Starkly contrasting visions of world order and global governance are being prominently displayed this September at the Shanghai Cooperation Organization Plus meeting and the United Nations General Assembly.
Rather than the outright victory of one vision over the other, the likely long-term outcome will be a more complex blended reality. Established structures of global governance such as the UN are struggling to adapt to a more multipolar reality. Ushering in a more stable future world order will be a generational undertaking. During that time, the risks of insecurity and further wars will simmer.
US retrenchment, Chinese ambition
China’s hosting of the Shanghai Cooperation Organization Plus meeting in Tianjin on 1 September brings these points home. 20 world leaders from different parts of the non-Western world attended, allowing Xi Jinping to present China as a paragon of stability. This comes at a time when US foreign policy is anything but, given the Trump administration’s aggressive trade policies, including towards its closest allies, and its withdrawal from some multilateral institutions.
As the US cedes important features of its global leadership role to China, both countries are also focusing on military competition in the Indo-Pacific. China’s huge military parade, staged immediately after the SCO meeting, saw Xi flanked by Vladimir Putin and Kim Jong Un.
Ostensibly the event was intended to commemorate the eightieth anniversary of the Second World War’s end. But it mainly served to project a fearsome display of Beijing’s growing military power.
Meanwhile, the US is taking the next steps in its strategic tilt towards the Indo-Pacific by reducing some security assistance to Eastern European countries, shifting the burden of deterring Russia ever more rapidly to European countries.
Security questions are not the only form of competition underway. The post-1945 US-led world order has also relied on the stabilizing force of its economic leadership – now undermined by the Trump administration’s tariff policies – and the moral and practical powers resulting from its leading place in multilateral institutions.
There will be evident incongruity when the eightieth session of United Nations General Assembly (UNGA) convenes on 9 September, given the Trump administration’s openly expressed cynicism toward the gathering. There are 180 separate agenda points in the Provisional Agenda of the Eightieth Regular Session of the General Assembly. Although only a handful pertain specifically to the Palestinian territories, the mood around UNGA will be dominated by outrage toward Israel’s continuing war in the Gaza Strip. The mood, and attitudes towards the US, will not have been helped by the suspension of US visas for Palestinian passport holders.
Fractures within the Western alliance over this matter are widening. The Trump administration is steadfast in its support of Israel’s continuation of the war. In July, by contrast, the UK, France and Canada renewed their calls for a two-state solution. This follows the lead of many Global South countries that have been loudly criticizing Israeli policy in Gaza for some time, with some rallying around South Africa’s genocide case brought at the International Court of Justice in the Hague in December 2023.

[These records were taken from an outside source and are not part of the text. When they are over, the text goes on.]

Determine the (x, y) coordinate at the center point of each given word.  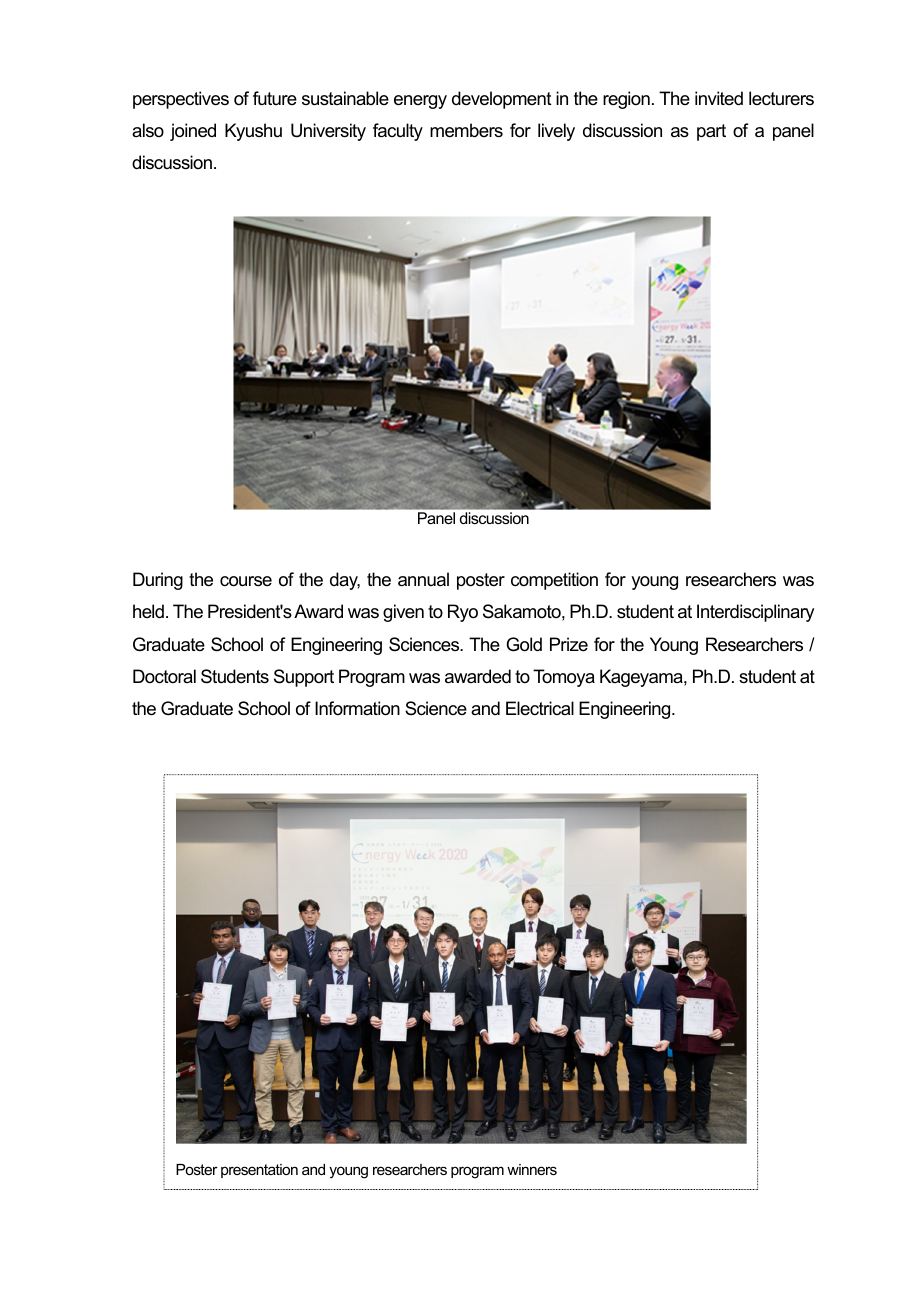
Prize (569, 644)
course (246, 581)
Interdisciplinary (755, 613)
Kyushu (253, 132)
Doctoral (164, 676)
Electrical (540, 708)
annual (423, 579)
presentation (259, 1171)
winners (532, 1169)
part (711, 132)
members (466, 130)
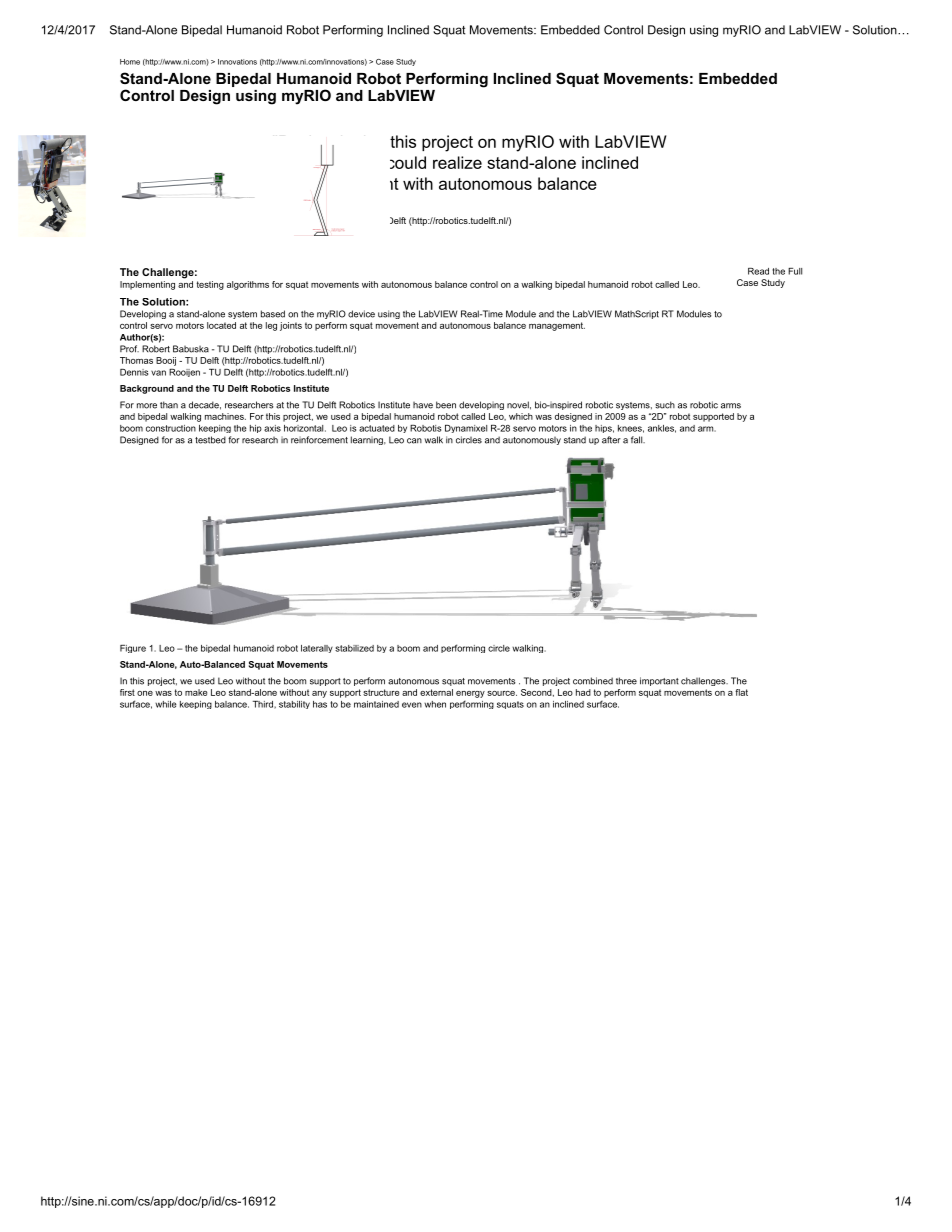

The impression all this creates is deeply concerning: of a world riven by superpower competition, by bitter ongoing wars and of older, established global governance structures that are unable to deliver effective responses that reflect a workable quorum of world opinion.
Spreading rot
Other areas of global governance are also withering, such as security. There is an absence of new arms control treaties, for instance, to mitigate the risks of militarizing outer space or the growing automation of weapons systems. Meanwhile treaties on existing arms, from nuclear weapons to land mines, are also fragmenting with countries withdrawing and failing to agree new terms. The absence of international norms, regulations and standards around these issues opens a path to increasingly unfettered competition and proliferation that risks greater insecurity in the future.